Espinoza ganó la elección el 2 de marzo. A petición de Aniceto Rodríguez, contrató de inmediato a Antonio (Hernán Coloma), como su ayudante en la diputación. Solucionaba con ello un problema de sustento de Antonio, dándole trabajo, que aún se mantenía clandestino, permitiendo perderse de sus captores, trasladándolo desde la capital a Puerto Montt.

Aniceto también mencionó la experiencia de Antonio en el trabajo con pobladores. En la Brigada Universitaria, el centro inicial de su actividad política, trabajaba intensamente con los pobladores sin casa. Los acompañaban desde la toma de terrenos.
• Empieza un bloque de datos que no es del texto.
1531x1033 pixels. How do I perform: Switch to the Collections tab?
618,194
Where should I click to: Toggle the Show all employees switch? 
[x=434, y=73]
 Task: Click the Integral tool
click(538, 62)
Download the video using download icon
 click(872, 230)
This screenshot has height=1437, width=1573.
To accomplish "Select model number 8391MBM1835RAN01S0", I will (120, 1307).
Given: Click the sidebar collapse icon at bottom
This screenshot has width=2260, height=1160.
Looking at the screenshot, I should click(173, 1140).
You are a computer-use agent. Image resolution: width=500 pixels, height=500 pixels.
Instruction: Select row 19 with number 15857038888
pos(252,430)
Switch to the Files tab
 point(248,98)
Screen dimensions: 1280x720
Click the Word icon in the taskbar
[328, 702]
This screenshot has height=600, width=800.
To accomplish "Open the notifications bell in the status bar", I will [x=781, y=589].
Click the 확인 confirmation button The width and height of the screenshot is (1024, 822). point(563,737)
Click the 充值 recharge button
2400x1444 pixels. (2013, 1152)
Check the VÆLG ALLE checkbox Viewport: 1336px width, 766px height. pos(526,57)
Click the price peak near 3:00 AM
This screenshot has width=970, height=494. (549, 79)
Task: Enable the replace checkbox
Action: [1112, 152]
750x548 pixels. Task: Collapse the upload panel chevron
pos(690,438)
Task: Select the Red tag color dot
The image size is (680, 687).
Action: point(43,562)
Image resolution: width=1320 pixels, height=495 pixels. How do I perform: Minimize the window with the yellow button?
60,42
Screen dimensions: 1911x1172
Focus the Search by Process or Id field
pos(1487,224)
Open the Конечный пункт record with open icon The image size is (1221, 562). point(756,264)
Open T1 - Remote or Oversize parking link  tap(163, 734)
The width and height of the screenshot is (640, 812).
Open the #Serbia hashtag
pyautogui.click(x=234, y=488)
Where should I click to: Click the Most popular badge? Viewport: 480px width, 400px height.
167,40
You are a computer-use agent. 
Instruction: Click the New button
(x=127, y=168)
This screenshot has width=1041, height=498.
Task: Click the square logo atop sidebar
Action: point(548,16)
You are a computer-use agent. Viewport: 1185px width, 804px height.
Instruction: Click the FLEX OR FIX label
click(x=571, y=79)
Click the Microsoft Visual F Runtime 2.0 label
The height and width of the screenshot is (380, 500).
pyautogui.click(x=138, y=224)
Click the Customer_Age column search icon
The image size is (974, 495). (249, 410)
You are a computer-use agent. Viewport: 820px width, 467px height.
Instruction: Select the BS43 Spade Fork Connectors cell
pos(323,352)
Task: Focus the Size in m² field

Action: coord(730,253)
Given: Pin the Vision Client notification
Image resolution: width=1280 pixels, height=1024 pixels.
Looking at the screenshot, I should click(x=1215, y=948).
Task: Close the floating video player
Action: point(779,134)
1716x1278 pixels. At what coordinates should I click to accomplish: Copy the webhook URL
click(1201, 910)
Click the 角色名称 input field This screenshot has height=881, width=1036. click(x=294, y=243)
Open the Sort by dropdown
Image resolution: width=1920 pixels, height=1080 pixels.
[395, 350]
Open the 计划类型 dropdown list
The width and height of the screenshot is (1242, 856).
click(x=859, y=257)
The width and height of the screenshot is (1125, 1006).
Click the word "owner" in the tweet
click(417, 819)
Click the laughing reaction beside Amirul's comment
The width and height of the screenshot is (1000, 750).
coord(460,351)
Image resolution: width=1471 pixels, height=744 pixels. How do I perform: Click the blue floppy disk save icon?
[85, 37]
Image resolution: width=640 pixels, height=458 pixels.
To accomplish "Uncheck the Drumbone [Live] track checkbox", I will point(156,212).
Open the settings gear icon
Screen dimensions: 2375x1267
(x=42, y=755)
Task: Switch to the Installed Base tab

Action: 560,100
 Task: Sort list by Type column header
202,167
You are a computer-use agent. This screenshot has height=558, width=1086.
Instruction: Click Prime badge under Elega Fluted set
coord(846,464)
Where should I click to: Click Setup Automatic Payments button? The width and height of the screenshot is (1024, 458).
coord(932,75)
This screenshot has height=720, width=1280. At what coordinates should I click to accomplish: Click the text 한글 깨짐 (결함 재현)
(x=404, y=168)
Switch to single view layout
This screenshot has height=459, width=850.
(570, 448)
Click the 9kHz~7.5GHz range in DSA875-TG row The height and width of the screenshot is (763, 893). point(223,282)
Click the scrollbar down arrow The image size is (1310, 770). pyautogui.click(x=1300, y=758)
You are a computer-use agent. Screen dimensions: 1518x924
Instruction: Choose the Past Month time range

Se incorporaban a los grupos que protegían del desalojo de Carabineros, alejando el enfrentamiento para que los gases lacrimógenos no alcanzaran las carpas. Luego, participaban en la construcción de sus casas, las tareas básicas de urbanización, la alfabetización, los operativos de salud, dirigida por los de Medicina, Arquitectura, Pedagogía.

Aniceto sugirió que tal vez podría ayudarlo en esa tarea, dado que la base principal de votantes del recién electo diputado, surgía del trabajo con los pobladores sin casa, muy numerosos en la provincia de Llanquihue.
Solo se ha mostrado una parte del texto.